Challenges & Opportunities
Key Challenges
Demand-Side Risk and Offtake Commitment Gaps
The single most important challenge facing the hydrogen economy is the gap between supply-side announcements and offtake commitments. The 2024 IEA Global Hydrogen Review noted that announced low-emissions hydrogen production by 2030 declined from 49 Mtpa (2023 estimate) to 37 Mtpa (2024 estimate) — a 24 percent contraction reflecting project cancellations, delays, and rephasing. The principal driver is that low-emissions hydrogen offtake at the prices required for project economics (US$3–6/kg for green, US$2–4/kg for blue) substantially exceeds grey hydrogen comparators (US$1–2/kg in low-gas-price regions) — and many proposed industrial offtakers are reluctant to commit to long-term offtake at these premiums. Approximately 40 percent of announced projects do not yet have offtake commitments, creating bankability challenges that delay or prevent FID. The forward implication is that demand-side support mechanisms (carbon contracts for difference, mandatory hydrogen-based content for industrial products, hydrogen blending mandates) will be increasingly central to project bankability.
IRA 45V Implementation Complexity and Project Rephasing
The US IRA Section 45V "three pillars" implementation (additionality, hourly matching, geographic correlation) has been more restrictive than the industry initially anticipated, leading to multiple project announcements being rephased or restructured as alternative pathways. The forward risk is that political changes in the US could further constrain or eliminate 45V benefits, particularly given the Republican majority in Congress as of January 2026. While outright repeal of 45V is unlikely (provisions are codified law and project-finance commitments would be significantly impaired), regulatory tightening through Treasury rule changes is plausible. The implication is regulatory risk premium for US hydrogen project economics, particularly for projects relying on the maximum US$3/kg credit.
Electrolyzer Manufacturing Capacity Concentration in China
China's 65 percent share of global installed and FID-committed electrolyzer capacity creates a structural vulnerability for non-Chinese hydrogen project developers seeking cost-competitive electrolyzer supply. The cost differential — Chinese alkaline electrolyzers at US$200–300/kW versus US$300–500/kW outside China — incentivises projects to source Chinese equipment, but trade restrictions, security considerations, and "made in (region)" content requirements (US BBB, EU sourcing rules) increasingly constrain this option. The forward risk is that non-Chinese projects face structural cost disadvantages or extended timelines as Western and Indian electrolyzer manufacturing capacity scales — collective non-Chinese capacity is approximately 20 GW per year in 2025 versus over 100 GW per year of demand projected by 2030.

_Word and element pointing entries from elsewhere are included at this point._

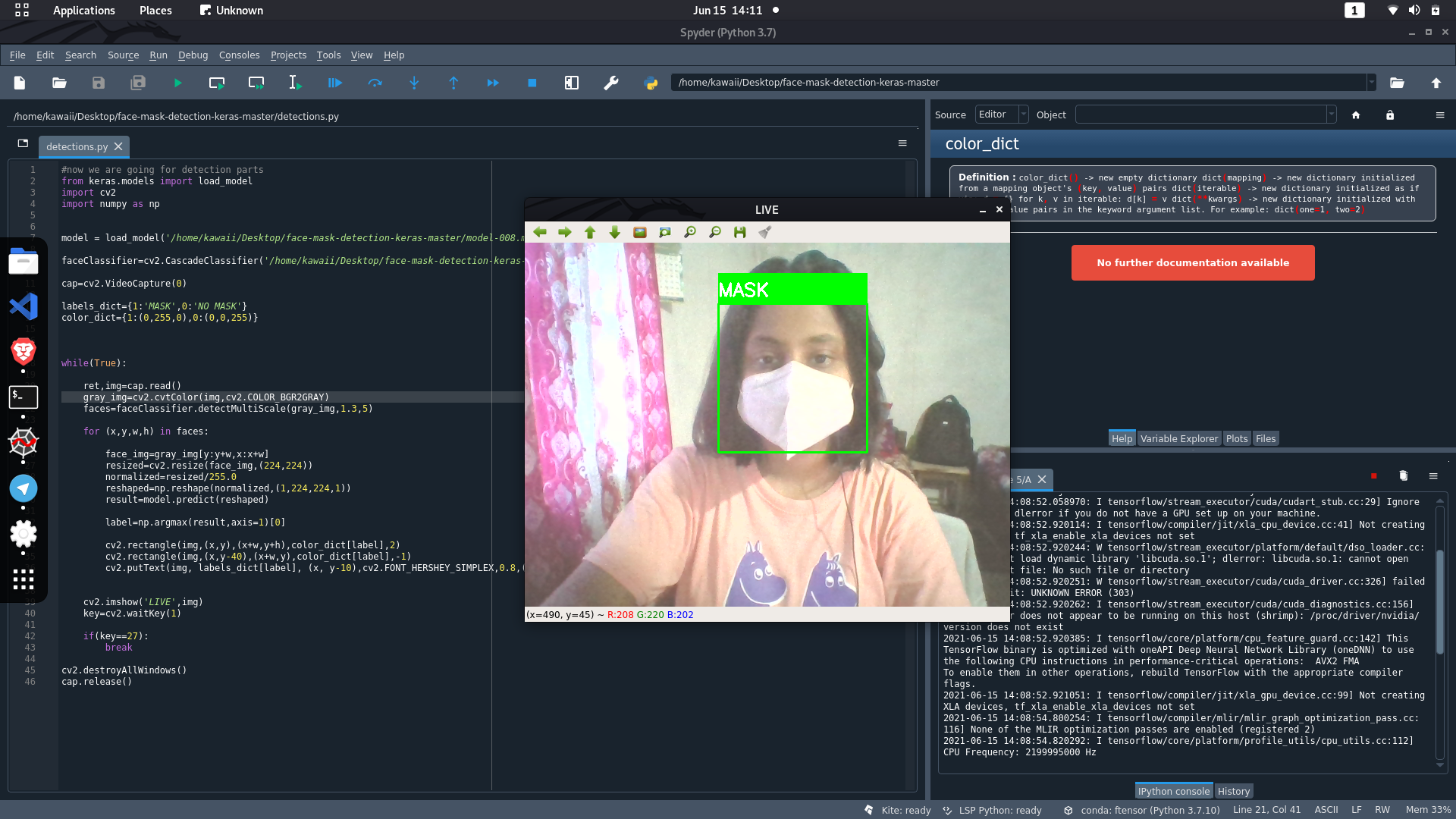Switch to the Variable Explorer tab

tap(1178, 438)
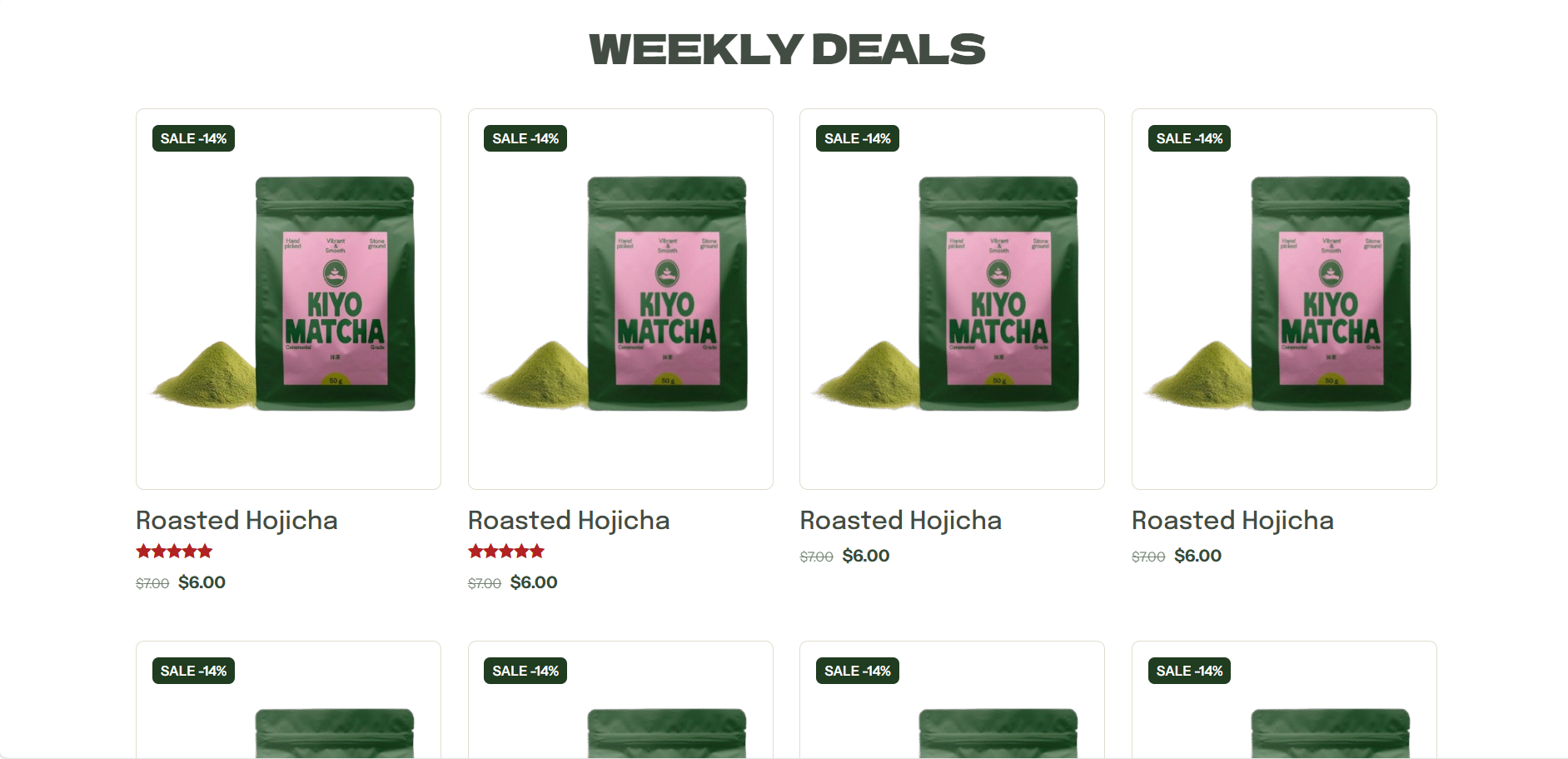This screenshot has height=759, width=1568.
Task: Open the first Roasted Hojicha product image
Action: pos(288,298)
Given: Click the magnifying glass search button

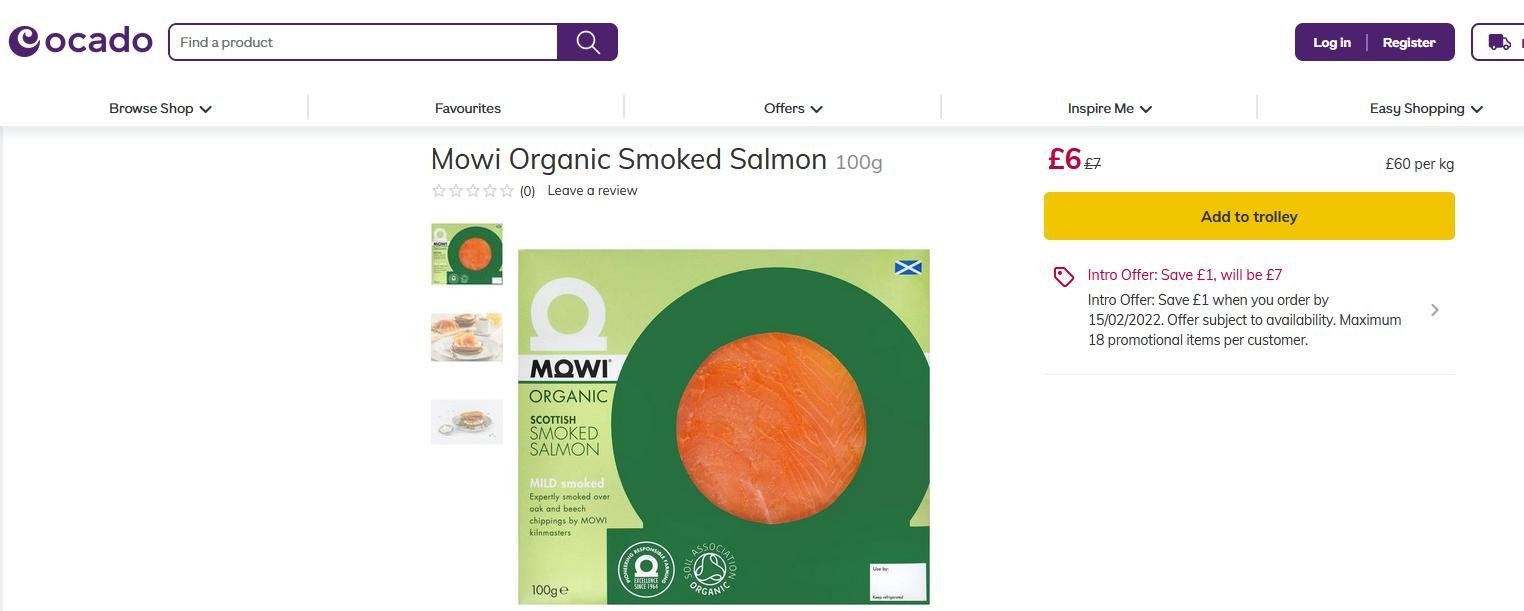Looking at the screenshot, I should [x=587, y=42].
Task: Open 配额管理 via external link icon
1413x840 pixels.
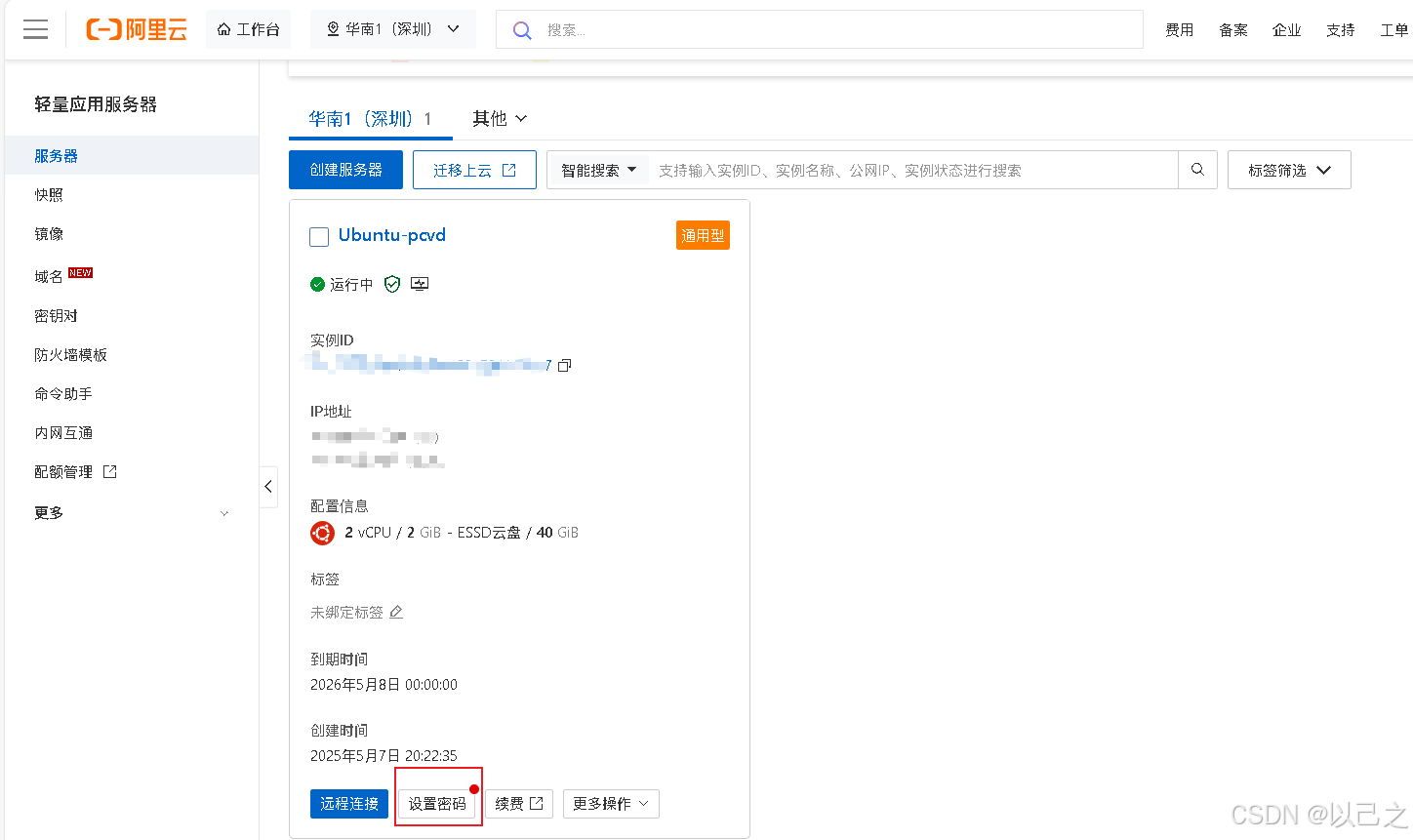Action: 110,471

Storage and Distribution Infrastructure Gap
The downstream hydrogen value chain — storage, pipeline transmission, refueling infrastructure, port terminals — remains substantially under-built relative to projected production scaling. Hydrogen pipeline networks exist only in select regions (US Gulf Coast, Belgium-Netherlands corridor) and global hydrogen pipeline length is approximately 5,000 km (versus 800,000 km of natural gas pipelines globally). Hydrogen refueling stations globally numbered approximately 1,200 in 2025, primarily concentrated in Japan, Korea, China, Germany, and California. The implication is that downstream infrastructure development is the binding constraint on end-use deployment, and projects without integrated downstream infrastructure access face significant operational risk.
Key Opportunities
Industrial Decarbonisation Demand Pull
The decarbonisation of hard-to-abate industrial sectors represents the largest concentrated demand opportunity in the hydrogen economy. The combined ammonia (200 Mtpa global demand), methanol (100+ Mtpa), steel (1,800 Mtpa potential green steel demand long-term), and refining markets provide a structural demand floor that is largely independent of policy support. As carbon pricing scales (EU ETS approximately €70/tonne in 2025 with structural upward trend, China national ETS expansion, international CBAM mechanisms), the cost gap between low-emissions and grey hydrogen narrows further. The opportunity for OEMs and project developers is to vertically integrate from electrolyzer manufacturing through end-use industrial application, capturing margin across the value chain.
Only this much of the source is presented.